(Provided material)

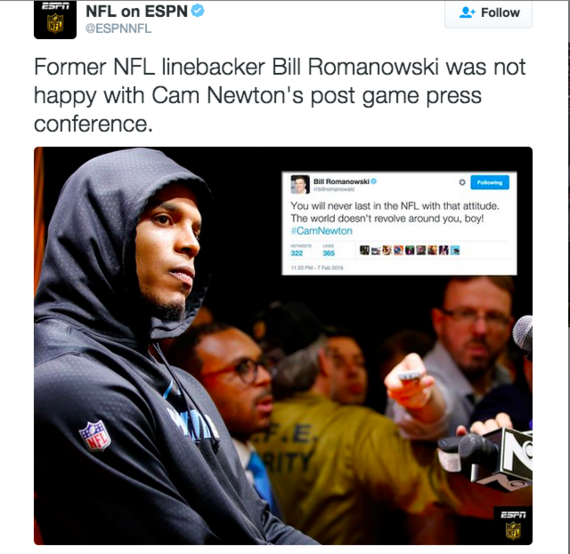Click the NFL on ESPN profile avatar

(End Provided material)
(Provided material)

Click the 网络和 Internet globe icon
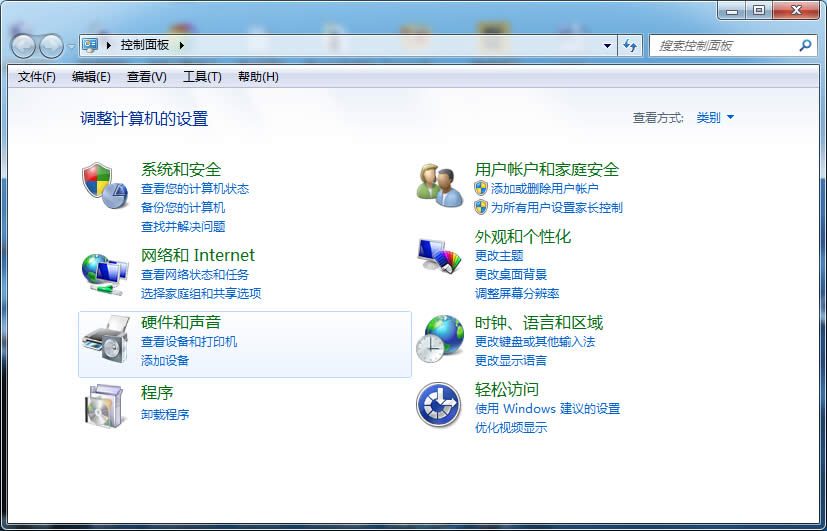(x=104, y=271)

(End Provided material)
(Provided material)

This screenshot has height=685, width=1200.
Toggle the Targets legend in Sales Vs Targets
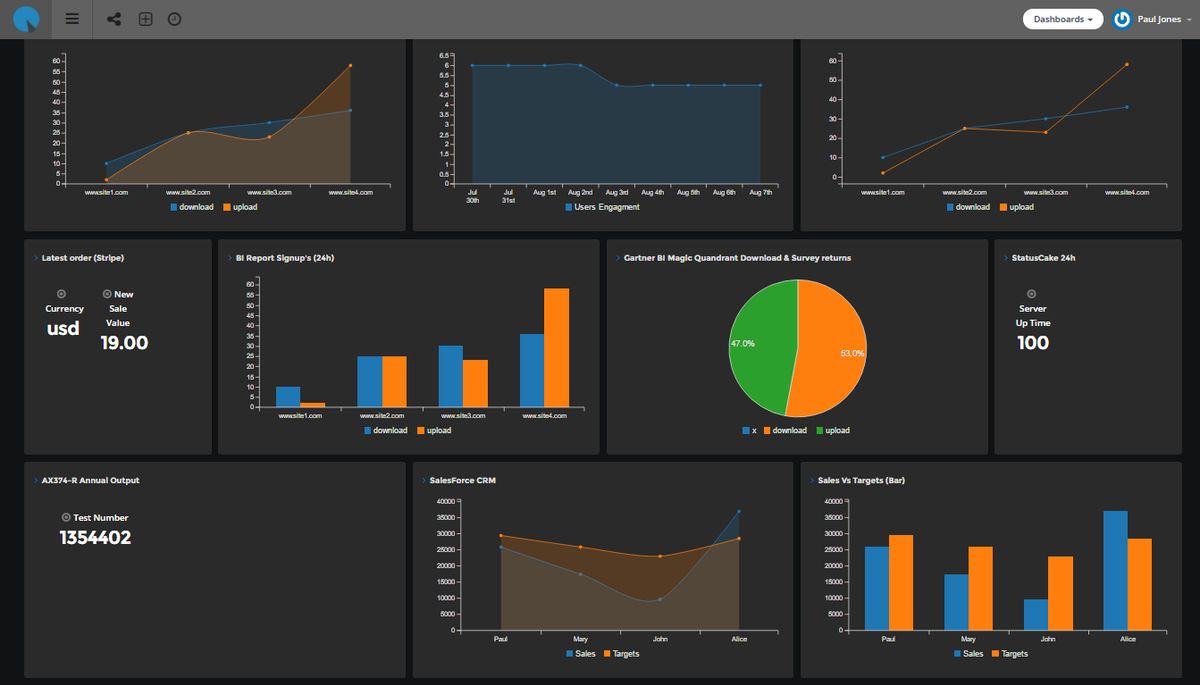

(End Provided material)

**Action item:** Return word for word the lines above from the line with "This screenshot has height=685, width=1200." to the line with "Toggle the Targets legend in Sales Vs Targets", including both and leaving out all others.

**Solution for this exercise:**
This screenshot has height=685, width=1200.
Toggle the Targets legend in Sales Vs Targets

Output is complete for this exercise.